Como en años anteriores fui invitada a hablar. El siguiente es el texto que leí:
Entonces se nos cayó encima otro septiembre. Los volantines al viento, la fonda con su música estridente, la empanada recalentada, el sol que se desliza por la cresta de la ola. La espuma suspendida en el aire, las gaviotas con sus piruetas dibujan una fina estela contra el cielo luminoso. La cueca sola, cada vez más sola. Viva Chile, mierda.
A mí, querida hermana, me envuelve la ausencia, tu ausencia que me ha seguido como una larga sombra durante muchos años. Ha caído tanta lluvia y en mí aún se anida el vacío profundo de la pérdida irreparable. Irremplazable. Te hablo, te extraño, te busco sin rumbo. Fuiste mi sol, mi estrella, mi luna. Cuando desapareciste, me quedé a oscuras.
Sólo quiero pensar, hermana mía, que tú estás lejos de la noche y el dolor. Lejos del olvido, a salvo, apañada en mi abrazo, clavada en mi memoria, con tu sonrisa dulce y tu alma en paz. Pese al tiempo transcurrido -ya son 46 años- he hablado, dentro y fuera de Chile, de ti y de todas las y los detenidos desaparecidos en Chile y América Latina, las llamadas víctimas del Plan Cóndor. He contado tantas veces la misma historia que podría recitarla como un largo poema.

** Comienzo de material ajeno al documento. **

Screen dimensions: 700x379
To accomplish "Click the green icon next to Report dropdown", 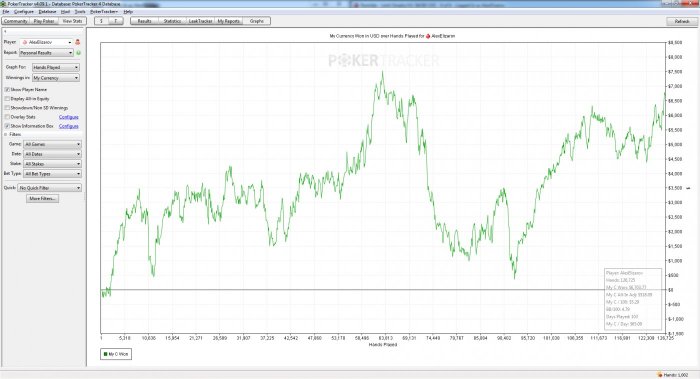I will [79, 53].
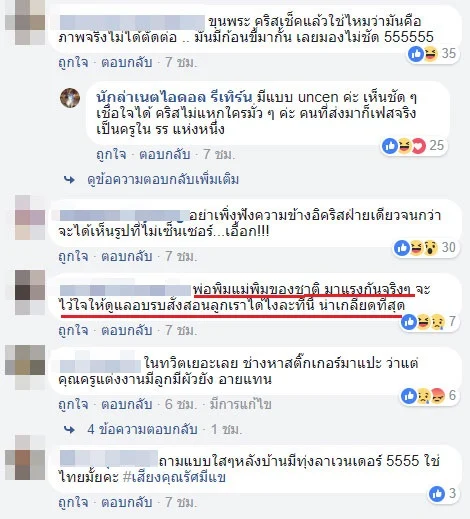
Task: View the reactions on the comment with 7
Action: [429, 322]
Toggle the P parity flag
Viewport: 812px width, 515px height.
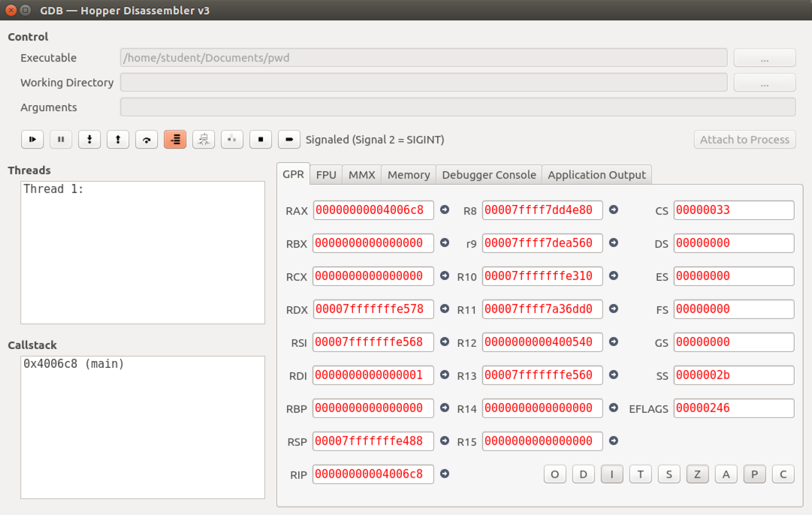tap(754, 474)
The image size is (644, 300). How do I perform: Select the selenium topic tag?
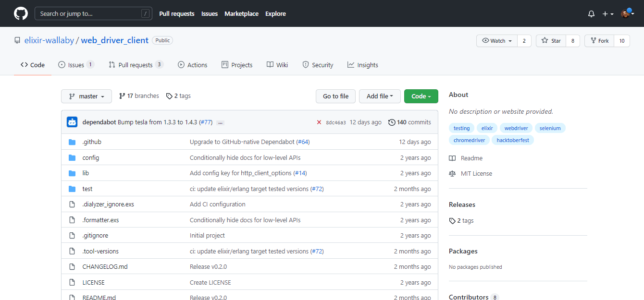coord(550,128)
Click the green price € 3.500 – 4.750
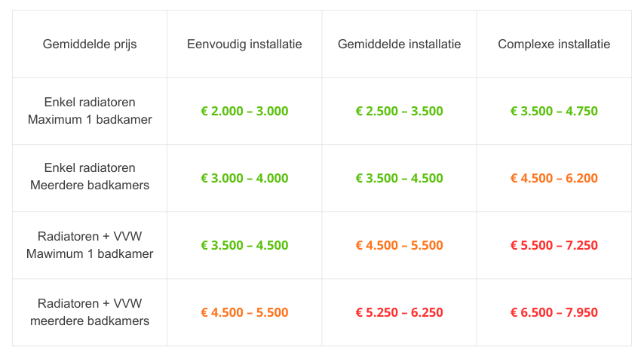The image size is (644, 362). click(554, 112)
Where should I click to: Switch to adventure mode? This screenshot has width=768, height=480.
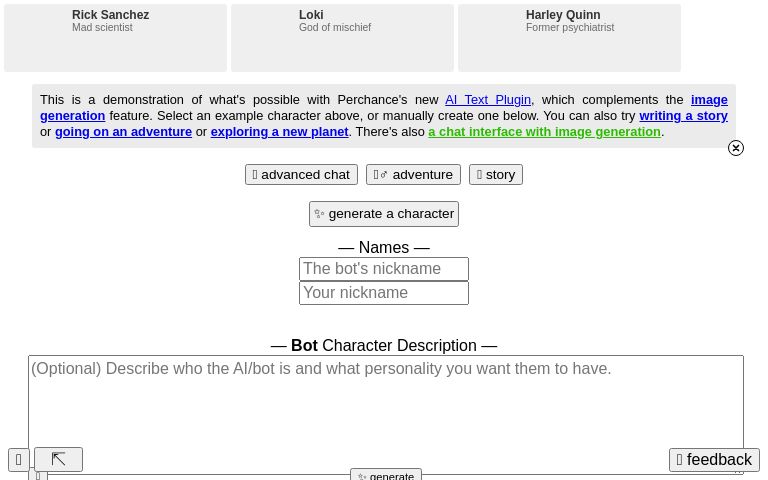point(413,175)
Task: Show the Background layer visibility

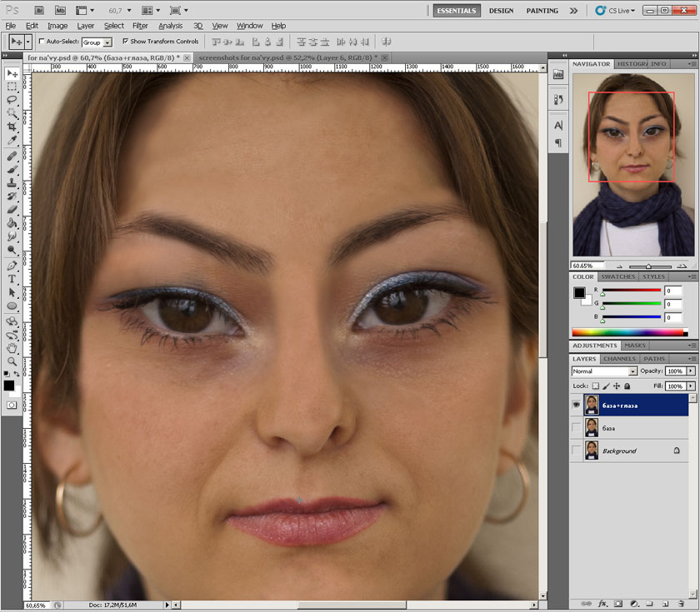Action: coord(576,450)
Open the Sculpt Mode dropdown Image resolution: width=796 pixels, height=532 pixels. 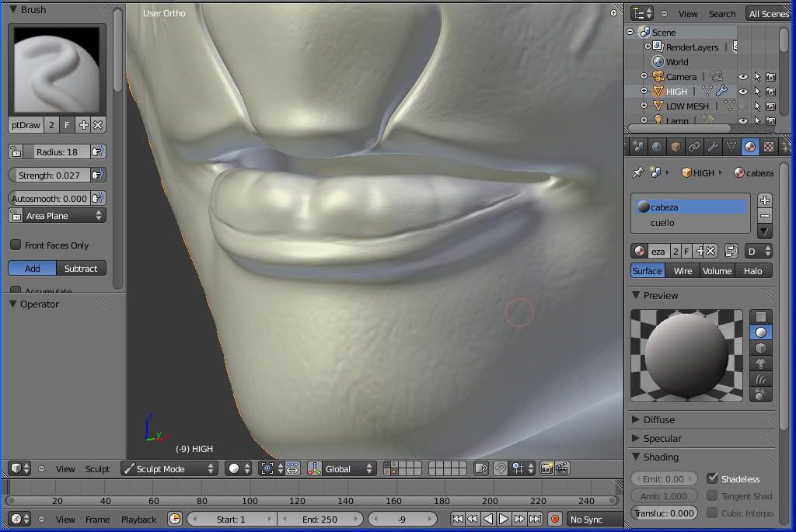pos(169,469)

Pero seguiré hablando frente a quien me quiera oír. O leer. Porque sólo tengo la palabra y la memoria. He constatado, una y otra vez, que compartir ambas aliviana la carga y, por un instante, ahuyenta tanta soledad. Voy lentamente quitándome las telarañas de silencio, de inercia, en la cual me sentí entrampada durante tanto tiempo. Nos mintieron, nos engañaron, nos amenazaron, nos prohibieron el duelo. Nos robaron el futuro y nos pisotearon el pasado. Pero no pudieron arrebatarnos nuestra dignidad y la de nuestros caídos. Esa es nuestra gran victoria, aunque sigamos colmados de ausencia y desolación.
Durante años nos reunimos en torno a esa mujer altiva, de piel de mármol blanco, con la vista vendada y el corazón frío. Una figura solitaria, ubicada en los pasillos de los tribunales, que se negó a responder la única pregunta que habría detenido nuestro viaje al infierno. ¿Dónde están? La acechamos, le lanzamos maldiciones, le rogamos como a esos santos mudos de los altares cristianos. Si hubiésemos podido, le habríamos prendido velas y prometido mandas.

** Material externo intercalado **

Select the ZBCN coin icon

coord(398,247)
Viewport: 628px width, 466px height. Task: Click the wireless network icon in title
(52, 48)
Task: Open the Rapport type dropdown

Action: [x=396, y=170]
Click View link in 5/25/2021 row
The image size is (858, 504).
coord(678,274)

Cada uno y una de nosotros sigue librando una batalla con sus propios molinos de viento. Contra todas las mareas, las internas y las externas, queremos confiar en que algún día la balanza se inclinará en favor de las víctimas y sus familias. En esta espera que, quizás nunca termine, seguiremos exigiendo verdad, justicia y reparación como la única forma de honrar sus vidas y sus nombres.

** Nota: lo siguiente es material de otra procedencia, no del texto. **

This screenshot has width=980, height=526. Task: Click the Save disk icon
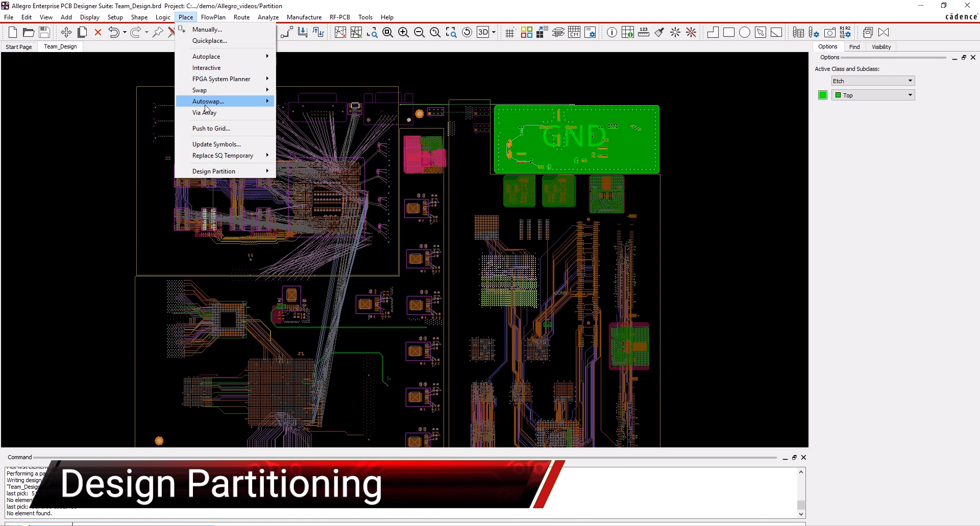point(44,33)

Quisiera creer que no todo está dicho ni hecho. Quisiera creer que nos reconocemos en la convicción de que los sueños son posibles, de que los milagros ocurren y que podemos torcerle la mano a la realidad. Pero tengo claro que para iniciar esta búsqueda hay tener el coraje de recordar y la voluntad de saber.
No puedo dejar de pensar en aquellos que se enjuagan la boca con el perdón, la reconciliación, la necesidad de dar vuelta la hoja, mientras levantan la copa en el cóctel de rigor y las palabras caen del aire como bolas de fuego en una magistral proeza circense que se cierra con un brindis.
En dos días más conmemoraremos un nuevo aniversario del Golpe. Bastó un día para que cambiara para siempre la vida de millones de chilenos, incluso de aquellos que aún no habían nacido. Ninguno de los nuestros que recordamos hoy han sido olvidados. Sólo sus fotografías se han teñido de sepia, porque la memoria está intacta, el amor, de pie, porfiado, la herida que no cicatriza. A cada uno de ellos queremos reiterarles, donde quiera que se encuentren, que no se equivocaron, que no fallaron, sino que sólo fueron interrumpidos en la canción entonada, la marcha emprendida, la bandera enarbolada, el mañana en pleno vuelo. Seguimos.